[Extracted records]

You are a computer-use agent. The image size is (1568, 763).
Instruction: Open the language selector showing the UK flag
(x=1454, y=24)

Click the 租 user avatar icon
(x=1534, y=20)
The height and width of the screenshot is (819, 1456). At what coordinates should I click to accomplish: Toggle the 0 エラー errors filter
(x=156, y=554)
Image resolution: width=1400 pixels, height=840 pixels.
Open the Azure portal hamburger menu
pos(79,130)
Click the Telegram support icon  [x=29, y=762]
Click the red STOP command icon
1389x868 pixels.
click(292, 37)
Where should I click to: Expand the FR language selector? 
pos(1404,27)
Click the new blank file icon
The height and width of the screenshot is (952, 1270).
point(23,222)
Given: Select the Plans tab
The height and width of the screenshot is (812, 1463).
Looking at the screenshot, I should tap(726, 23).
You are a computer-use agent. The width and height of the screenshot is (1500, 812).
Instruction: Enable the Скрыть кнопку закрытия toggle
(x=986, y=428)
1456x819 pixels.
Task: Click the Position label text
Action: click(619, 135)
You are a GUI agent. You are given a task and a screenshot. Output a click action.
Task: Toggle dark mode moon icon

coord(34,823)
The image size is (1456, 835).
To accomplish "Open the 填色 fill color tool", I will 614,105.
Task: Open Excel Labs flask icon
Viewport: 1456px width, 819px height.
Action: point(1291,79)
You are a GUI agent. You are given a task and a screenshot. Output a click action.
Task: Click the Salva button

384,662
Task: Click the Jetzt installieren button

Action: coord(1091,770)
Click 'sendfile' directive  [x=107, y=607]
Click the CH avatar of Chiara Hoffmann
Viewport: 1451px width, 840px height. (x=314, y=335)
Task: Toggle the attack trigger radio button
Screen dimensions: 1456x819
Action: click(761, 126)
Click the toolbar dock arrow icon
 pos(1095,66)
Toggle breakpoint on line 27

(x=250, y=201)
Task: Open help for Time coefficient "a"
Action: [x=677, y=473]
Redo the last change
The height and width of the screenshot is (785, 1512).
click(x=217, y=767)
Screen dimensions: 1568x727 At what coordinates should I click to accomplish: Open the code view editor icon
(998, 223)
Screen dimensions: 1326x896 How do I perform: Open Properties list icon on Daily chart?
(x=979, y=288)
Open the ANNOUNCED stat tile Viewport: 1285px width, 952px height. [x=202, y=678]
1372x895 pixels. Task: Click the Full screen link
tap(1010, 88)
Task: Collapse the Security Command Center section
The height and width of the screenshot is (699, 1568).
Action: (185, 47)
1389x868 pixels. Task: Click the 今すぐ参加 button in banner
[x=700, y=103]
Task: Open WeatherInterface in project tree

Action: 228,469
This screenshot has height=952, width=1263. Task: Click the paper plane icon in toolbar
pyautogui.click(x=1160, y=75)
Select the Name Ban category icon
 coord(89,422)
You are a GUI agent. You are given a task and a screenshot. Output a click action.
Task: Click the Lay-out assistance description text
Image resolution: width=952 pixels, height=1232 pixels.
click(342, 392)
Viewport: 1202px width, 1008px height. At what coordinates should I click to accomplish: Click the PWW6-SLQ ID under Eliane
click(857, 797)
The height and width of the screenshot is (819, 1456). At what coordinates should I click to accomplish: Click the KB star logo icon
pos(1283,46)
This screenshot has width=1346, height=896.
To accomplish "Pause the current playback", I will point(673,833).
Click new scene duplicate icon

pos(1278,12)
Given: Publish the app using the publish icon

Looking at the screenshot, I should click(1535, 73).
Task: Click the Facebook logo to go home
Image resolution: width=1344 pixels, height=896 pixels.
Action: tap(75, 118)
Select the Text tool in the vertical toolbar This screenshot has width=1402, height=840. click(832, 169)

The problem: Could you reproduce every record exactly as written?

Written solution:
You are a computer-use agent. The image size is (1568, 763).
Instruction: Open the language selector showing the UK flag
(x=1454, y=24)

Click the 租 user avatar icon
(x=1534, y=20)
The height and width of the screenshot is (819, 1456). At what coordinates should I click to accomplish: Toggle the 0 エラー errors filter
(x=156, y=554)
Image resolution: width=1400 pixels, height=840 pixels.
Open the Azure portal hamburger menu
pos(79,130)
Click the Telegram support icon  [x=29, y=762]
Click the red STOP command icon
1389x868 pixels.
click(292, 37)
Where should I click to: Expand the FR language selector? 
pos(1404,27)
Click the new blank file icon
The height and width of the screenshot is (952, 1270).
point(23,222)
Given: Select the Plans tab
The height and width of the screenshot is (812, 1463).
Looking at the screenshot, I should tap(726, 23).
You are a computer-use agent. The width and height of the screenshot is (1500, 812).
Instruction: Enable the Скрыть кнопку закрытия toggle
(x=986, y=428)
1456x819 pixels.
Task: Click the Position label text
Action: click(619, 135)
You are a GUI agent. You are given a task and a screenshot. Output a click action.
Task: Toggle dark mode moon icon

coord(34,823)
The image size is (1456, 835).
To accomplish "Open the 填色 fill color tool", I will 614,105.
Task: Open Excel Labs flask icon
Viewport: 1456px width, 819px height.
Action: point(1291,79)
You are a GUI agent. You are given a task and a screenshot. Output a click action.
Task: Click the Salva button

384,662
Task: Click the Jetzt installieren button

Action: coord(1091,770)
Click 'sendfile' directive  [x=107, y=607]
Click the CH avatar of Chiara Hoffmann
Viewport: 1451px width, 840px height. (x=314, y=335)
Task: Toggle the attack trigger radio button
Screen dimensions: 1456x819
Action: click(761, 126)
Click the toolbar dock arrow icon
 pos(1095,66)
Toggle breakpoint on line 27

(x=250, y=201)
Task: Open help for Time coefficient "a"
Action: [x=677, y=473]
Redo the last change
The height and width of the screenshot is (785, 1512).
click(x=217, y=767)
Screen dimensions: 1568x727 At what coordinates should I click to accomplish: Open the code view editor icon
(998, 223)
Screen dimensions: 1326x896 How do I perform: Open Properties list icon on Daily chart?
(x=979, y=288)
Open the ANNOUNCED stat tile Viewport: 1285px width, 952px height. [x=202, y=678]
1372x895 pixels. Task: Click the Full screen link
tap(1010, 88)
Task: Collapse the Security Command Center section
The height and width of the screenshot is (699, 1568).
Action: (185, 47)
1389x868 pixels. Task: Click the 今すぐ参加 button in banner
[x=700, y=103]
Task: Open WeatherInterface in project tree

Action: 228,469
This screenshot has height=952, width=1263. Task: Click the paper plane icon in toolbar
pyautogui.click(x=1160, y=75)
Select the Name Ban category icon
 coord(89,422)
You are a GUI agent. You are given a task and a screenshot. Output a click action.
Task: Click the Lay-out assistance description text
Image resolution: width=952 pixels, height=1232 pixels.
click(342, 392)
Viewport: 1202px width, 1008px height. At what coordinates should I click to accomplish: Click the PWW6-SLQ ID under Eliane
click(857, 797)
The height and width of the screenshot is (819, 1456). At what coordinates should I click to accomplish: Click the KB star logo icon
pos(1283,46)
This screenshot has width=1346, height=896.
To accomplish "Pause the current playback", I will point(673,833).
Click new scene duplicate icon

pos(1278,12)
Given: Publish the app using the publish icon

Looking at the screenshot, I should click(1535, 73).
Task: Click the Facebook logo to go home
Image resolution: width=1344 pixels, height=896 pixels.
Action: tap(75, 118)
Select the Text tool in the vertical toolbar This screenshot has width=1402, height=840. click(832, 169)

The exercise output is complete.